Task brief – Reproduce the part of the entries below that opens with the line containing "events (454, 1075)" and closes with the line containing "announcement (179, 984)", substituting "Notice" for "Disclaimer" and changing nothing else.

Data rows –

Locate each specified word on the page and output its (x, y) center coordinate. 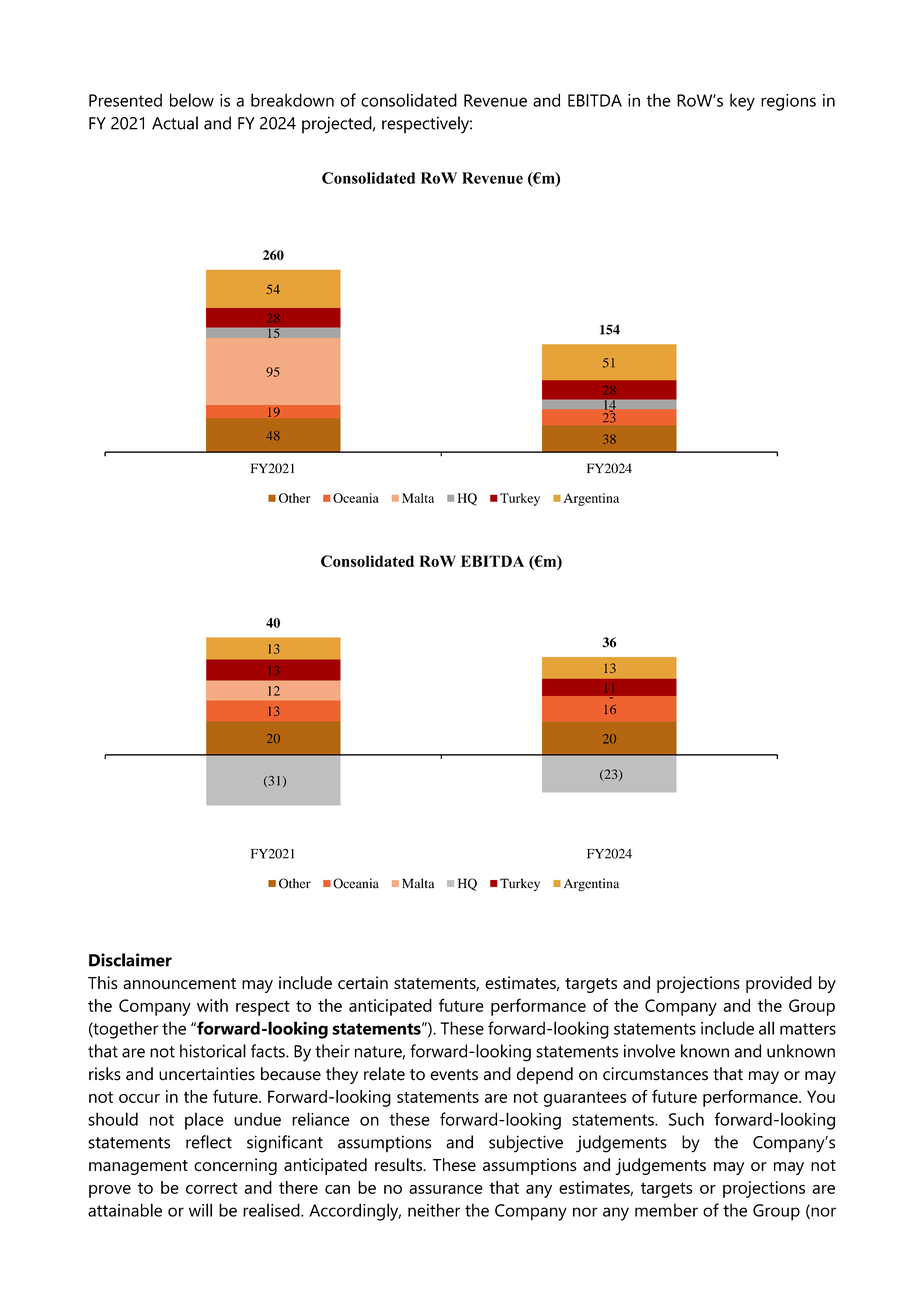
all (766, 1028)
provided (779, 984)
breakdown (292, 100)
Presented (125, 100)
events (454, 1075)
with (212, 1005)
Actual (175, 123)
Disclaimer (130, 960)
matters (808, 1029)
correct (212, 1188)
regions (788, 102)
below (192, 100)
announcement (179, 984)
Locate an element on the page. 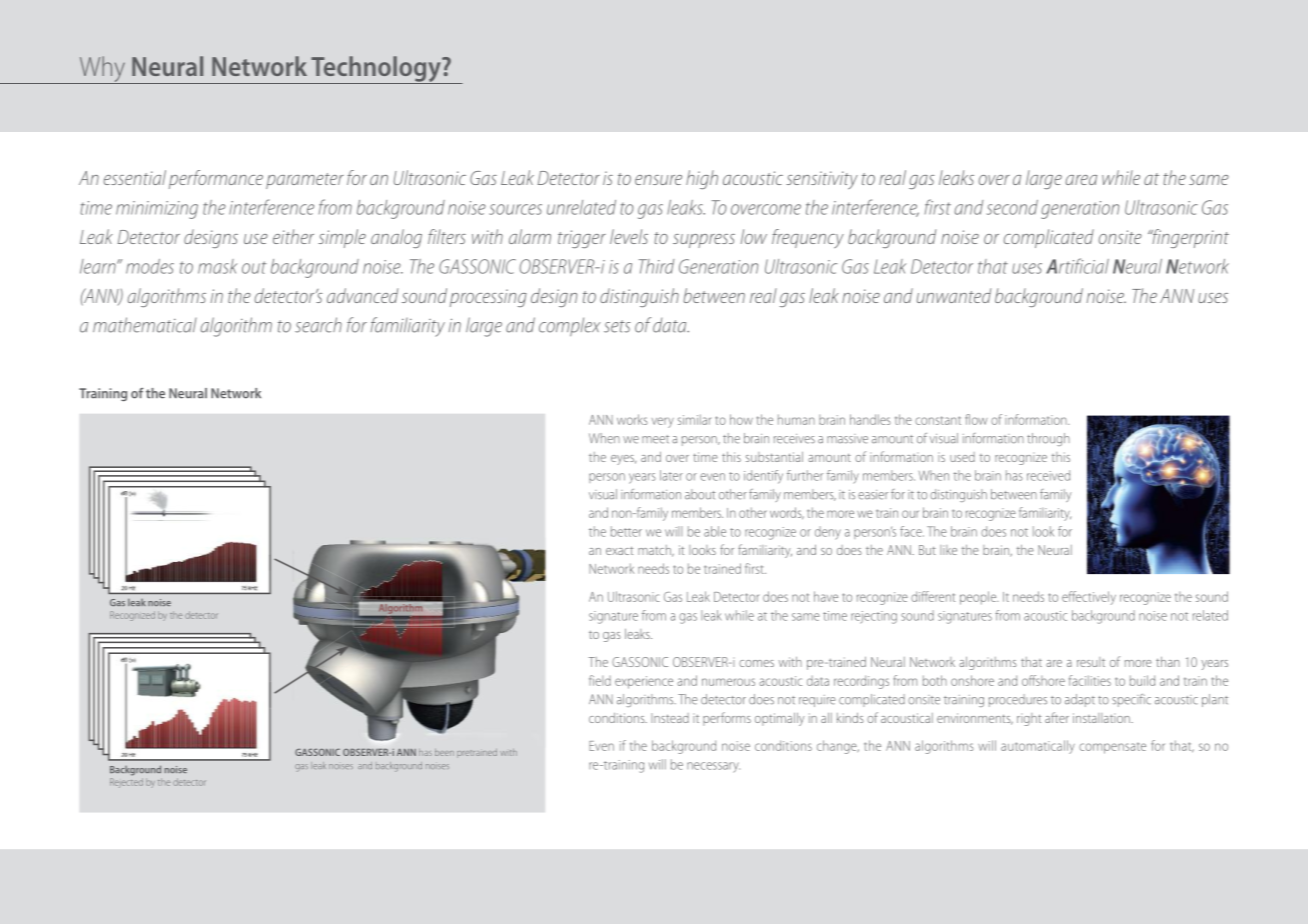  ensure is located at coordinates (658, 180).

Output of the exercise –
events (454, 1075)
with (212, 1005)
Actual (175, 123)
Notice (130, 960)
matters (808, 1029)
correct (212, 1188)
regions (788, 102)
below (192, 100)
announcement (179, 984)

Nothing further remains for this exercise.